**GIVEN PROBLEM:** Copy every line of text from the records below word for word, omitting the pictures.

● ● ● ● ●

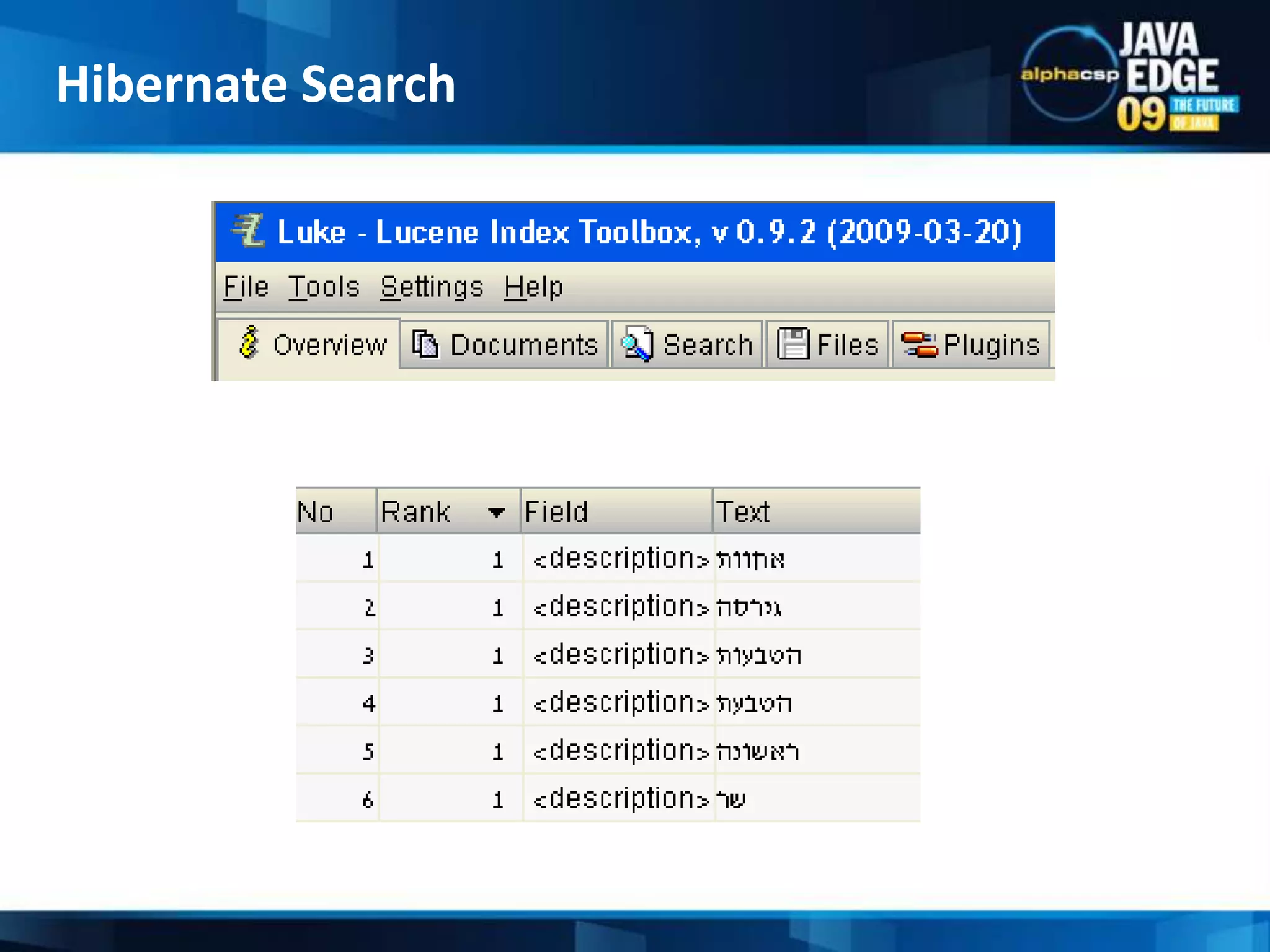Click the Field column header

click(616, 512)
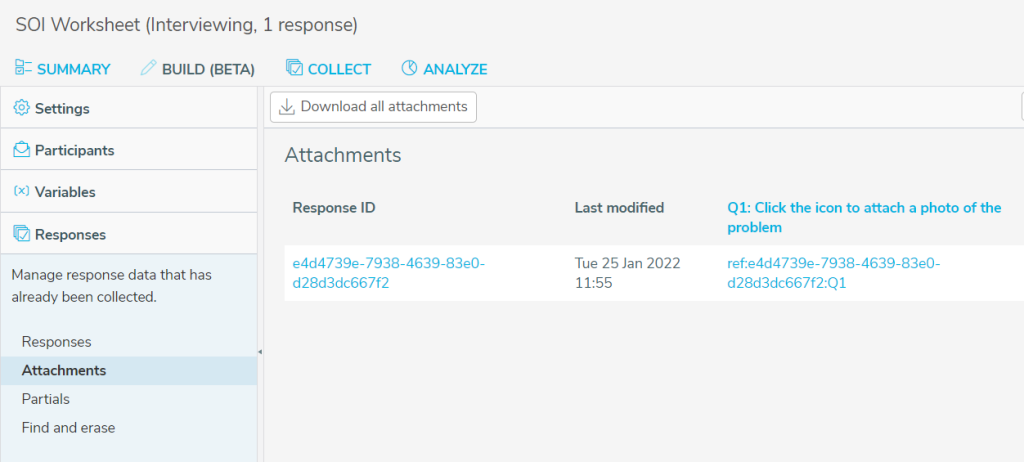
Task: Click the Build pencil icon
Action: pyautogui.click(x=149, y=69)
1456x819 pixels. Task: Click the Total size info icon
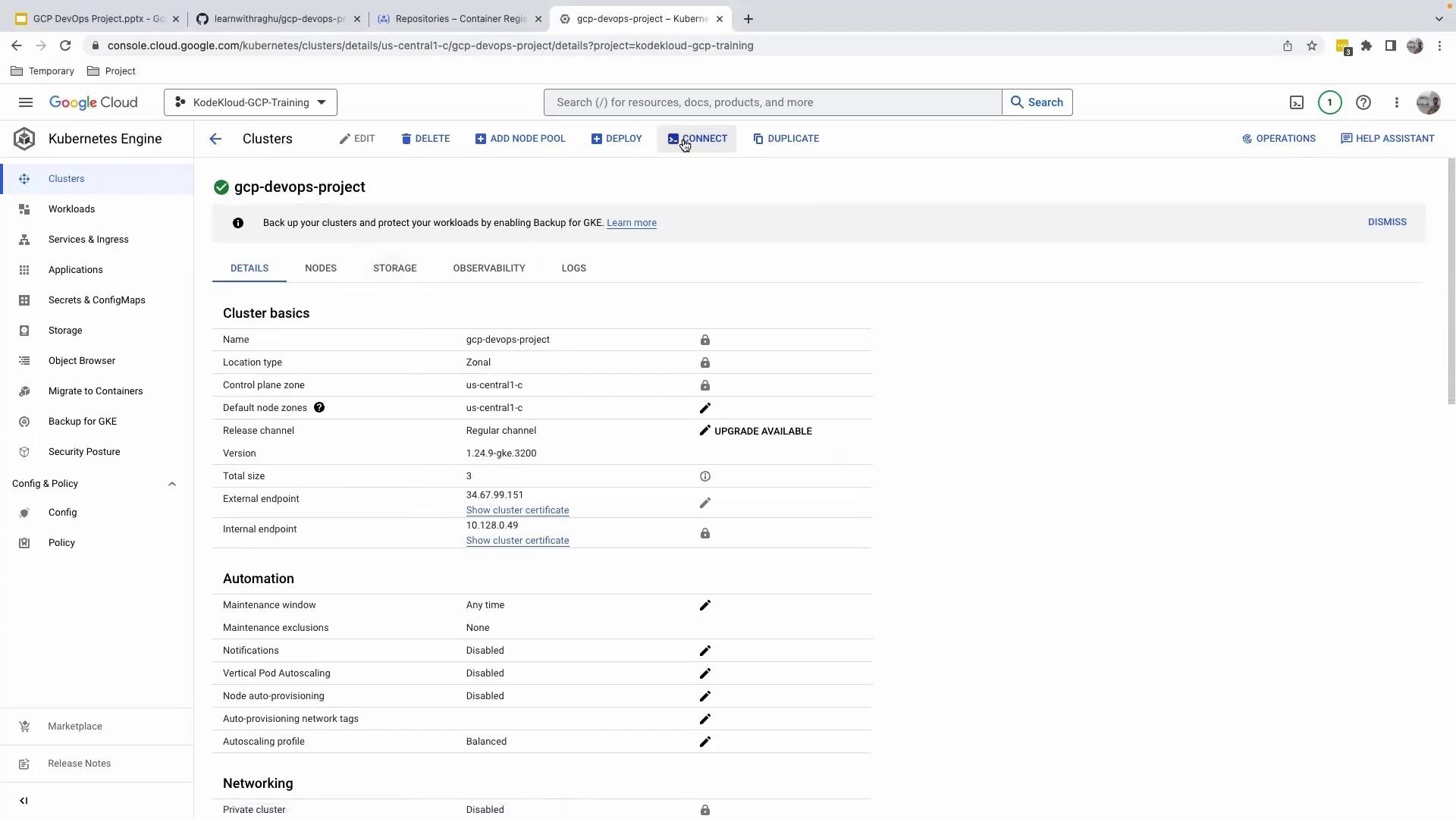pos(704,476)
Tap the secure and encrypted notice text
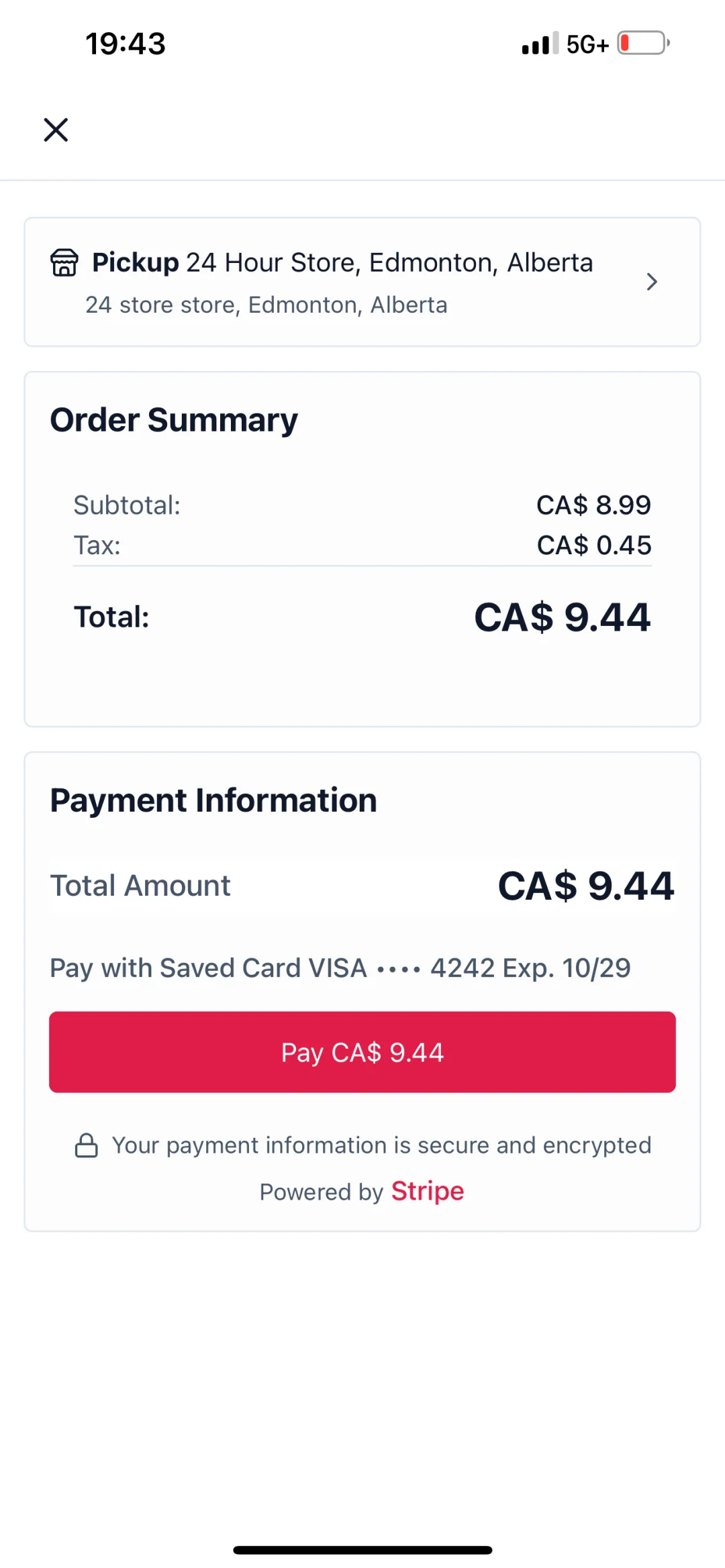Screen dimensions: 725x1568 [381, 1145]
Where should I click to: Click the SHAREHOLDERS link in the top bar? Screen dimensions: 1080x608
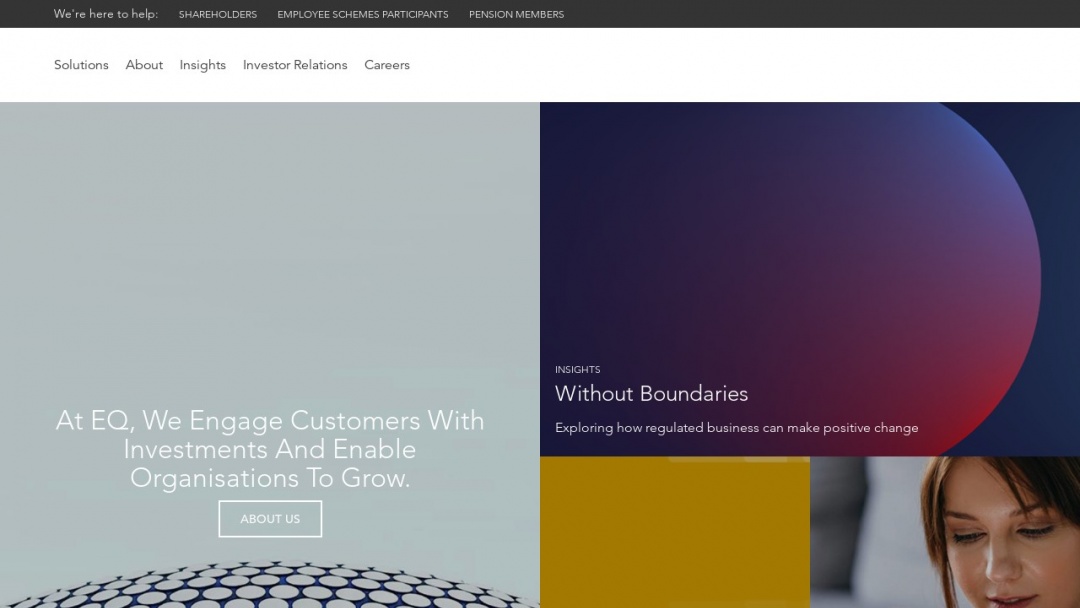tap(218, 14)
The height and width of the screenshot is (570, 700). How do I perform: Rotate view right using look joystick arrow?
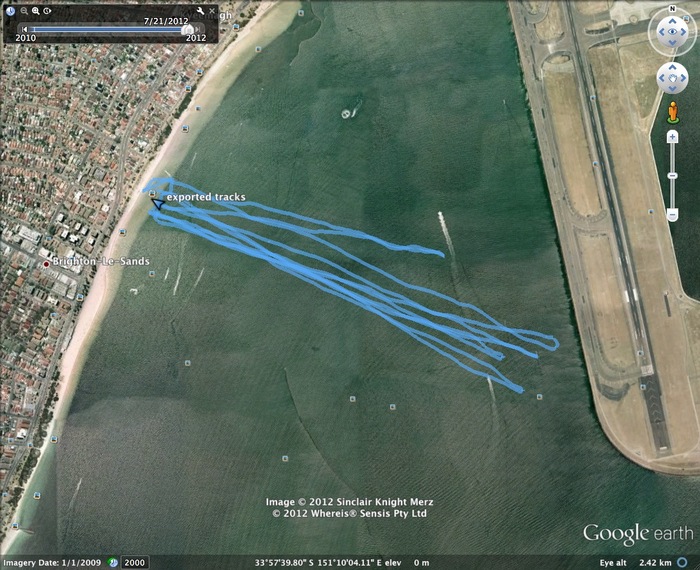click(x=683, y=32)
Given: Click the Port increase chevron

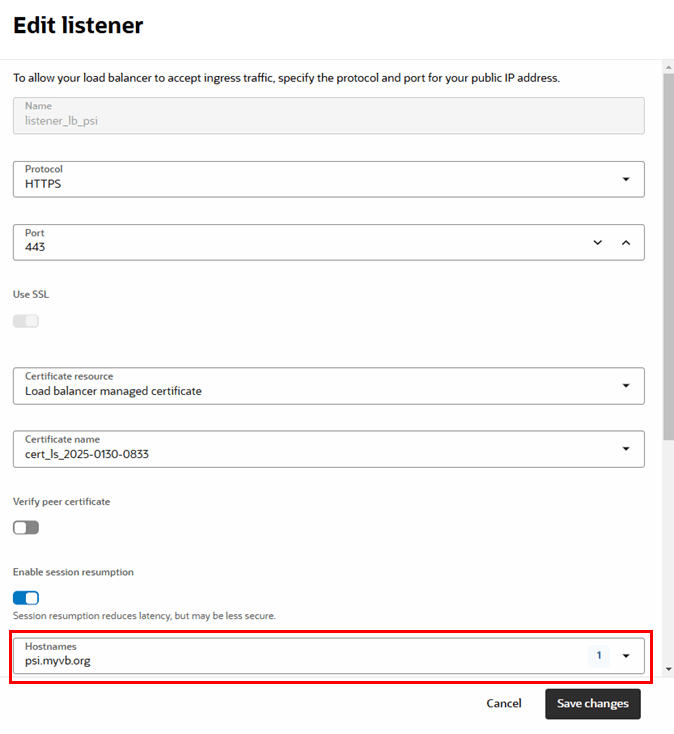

● ● ● ● ●

**PROBLEM SOLUTION:**
Click the Field column header

click(616, 512)
Task: Click the Build pencil icon
Action: pyautogui.click(x=149, y=69)
1456x819 pixels. Task: Click the Total size info icon
pos(704,476)
Tap the secure and encrypted notice text
Screen dimensions: 725x1568 [381, 1145]
Where should I click to: Click the SHAREHOLDERS link in the top bar? Screen dimensions: 1080x608
tap(218, 14)
The height and width of the screenshot is (570, 700). How do I perform: Rotate view right using look joystick arrow?
click(x=683, y=32)
Given: Click the Port increase chevron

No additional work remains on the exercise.